1. Круг чтения старшего цензора Мардарьева

(Михаила Григорьевича, действительного статского советника и кавалера)
13/VII. 08.

Дорогая Маняша! Сейчас получил твое письмо и приписку Анюты. Очень рад был вестям. Чрезвычайно рад был узнать, что на выход осенью есть надежда. Но на один мой, довольно важный, вопрос твой питерский корреспондент забыл ответить. Именно: нельзя ли мне достать хоть один экземпляр набранной книги, всё равно, сверстанный или не сверстанный. Раз осенью выходит книга, значит, это не невозможно. Я готов дать за один экземпляр теперь же рублей пять и даже десять. Дело в том, что мне крайне необходимо теперь же, именно до осени, познакомить с этой книгой неких лиц, которые не могут читать рукописи.

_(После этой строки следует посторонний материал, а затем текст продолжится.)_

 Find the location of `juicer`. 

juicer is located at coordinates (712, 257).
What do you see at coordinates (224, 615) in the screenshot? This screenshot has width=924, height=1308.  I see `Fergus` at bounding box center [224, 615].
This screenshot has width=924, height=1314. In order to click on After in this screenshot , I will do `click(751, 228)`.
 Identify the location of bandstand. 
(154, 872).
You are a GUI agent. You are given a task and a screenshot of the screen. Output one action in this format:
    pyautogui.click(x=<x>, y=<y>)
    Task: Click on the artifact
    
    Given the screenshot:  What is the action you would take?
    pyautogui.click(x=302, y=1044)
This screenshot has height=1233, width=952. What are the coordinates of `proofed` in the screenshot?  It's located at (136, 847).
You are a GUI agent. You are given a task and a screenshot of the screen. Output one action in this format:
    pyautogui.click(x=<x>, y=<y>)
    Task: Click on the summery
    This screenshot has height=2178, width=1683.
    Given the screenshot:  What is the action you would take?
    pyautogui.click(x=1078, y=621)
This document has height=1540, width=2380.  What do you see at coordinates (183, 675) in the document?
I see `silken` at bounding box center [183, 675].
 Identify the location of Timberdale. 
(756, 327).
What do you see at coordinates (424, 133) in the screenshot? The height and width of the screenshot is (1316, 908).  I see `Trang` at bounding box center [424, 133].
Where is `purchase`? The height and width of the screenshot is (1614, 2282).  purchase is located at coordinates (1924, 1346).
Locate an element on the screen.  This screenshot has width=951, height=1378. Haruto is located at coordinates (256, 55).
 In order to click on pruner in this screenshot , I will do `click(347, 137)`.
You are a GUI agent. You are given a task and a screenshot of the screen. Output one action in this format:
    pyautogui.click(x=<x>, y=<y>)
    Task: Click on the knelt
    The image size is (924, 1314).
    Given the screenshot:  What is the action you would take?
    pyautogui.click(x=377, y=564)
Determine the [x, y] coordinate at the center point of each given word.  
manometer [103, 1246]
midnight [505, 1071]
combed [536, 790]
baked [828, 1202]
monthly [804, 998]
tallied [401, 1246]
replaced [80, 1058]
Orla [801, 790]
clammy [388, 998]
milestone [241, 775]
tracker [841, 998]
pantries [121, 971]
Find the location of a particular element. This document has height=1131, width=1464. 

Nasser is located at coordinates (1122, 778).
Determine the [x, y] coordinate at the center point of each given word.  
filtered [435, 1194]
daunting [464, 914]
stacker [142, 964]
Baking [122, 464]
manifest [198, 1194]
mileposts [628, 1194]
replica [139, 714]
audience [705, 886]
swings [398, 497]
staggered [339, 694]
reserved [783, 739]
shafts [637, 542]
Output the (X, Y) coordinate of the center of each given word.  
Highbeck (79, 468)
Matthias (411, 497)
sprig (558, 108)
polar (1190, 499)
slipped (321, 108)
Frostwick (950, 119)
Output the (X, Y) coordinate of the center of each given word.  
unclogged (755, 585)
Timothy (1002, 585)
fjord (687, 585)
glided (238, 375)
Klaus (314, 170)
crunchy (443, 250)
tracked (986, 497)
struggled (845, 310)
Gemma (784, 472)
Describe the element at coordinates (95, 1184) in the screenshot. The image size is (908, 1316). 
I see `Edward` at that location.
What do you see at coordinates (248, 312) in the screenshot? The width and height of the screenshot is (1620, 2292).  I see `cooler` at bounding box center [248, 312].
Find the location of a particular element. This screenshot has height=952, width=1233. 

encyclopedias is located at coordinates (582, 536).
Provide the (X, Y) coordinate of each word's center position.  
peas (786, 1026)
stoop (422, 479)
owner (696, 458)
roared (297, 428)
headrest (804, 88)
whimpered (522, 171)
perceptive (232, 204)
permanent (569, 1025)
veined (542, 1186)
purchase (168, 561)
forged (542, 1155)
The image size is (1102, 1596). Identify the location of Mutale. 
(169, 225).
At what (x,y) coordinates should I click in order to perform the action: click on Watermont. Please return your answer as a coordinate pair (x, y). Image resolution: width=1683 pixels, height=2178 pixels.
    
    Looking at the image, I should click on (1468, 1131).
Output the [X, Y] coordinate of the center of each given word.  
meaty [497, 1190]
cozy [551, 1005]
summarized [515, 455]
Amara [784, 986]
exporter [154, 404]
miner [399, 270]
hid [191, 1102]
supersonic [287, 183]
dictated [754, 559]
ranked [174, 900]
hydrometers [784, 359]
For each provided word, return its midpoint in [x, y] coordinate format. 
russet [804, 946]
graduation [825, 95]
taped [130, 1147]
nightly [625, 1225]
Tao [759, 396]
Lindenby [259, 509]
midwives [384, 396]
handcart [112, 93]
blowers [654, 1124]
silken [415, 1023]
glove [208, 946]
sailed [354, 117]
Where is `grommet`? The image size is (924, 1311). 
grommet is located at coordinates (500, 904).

Если я этих лиц до осени не познакомлю с книгой, я во всех отношениях могу многое потерять. Так вот, раз у тебя есть питерский адрес и адресат тебе отвечает и стоит близко ко всему этому, – очень прошу написать ему и попросить, если только есть какая-нибудь возможность, раздобыть мне один экземплярчик, хотя бы «смазав», где следует, пятишной в случае надобности.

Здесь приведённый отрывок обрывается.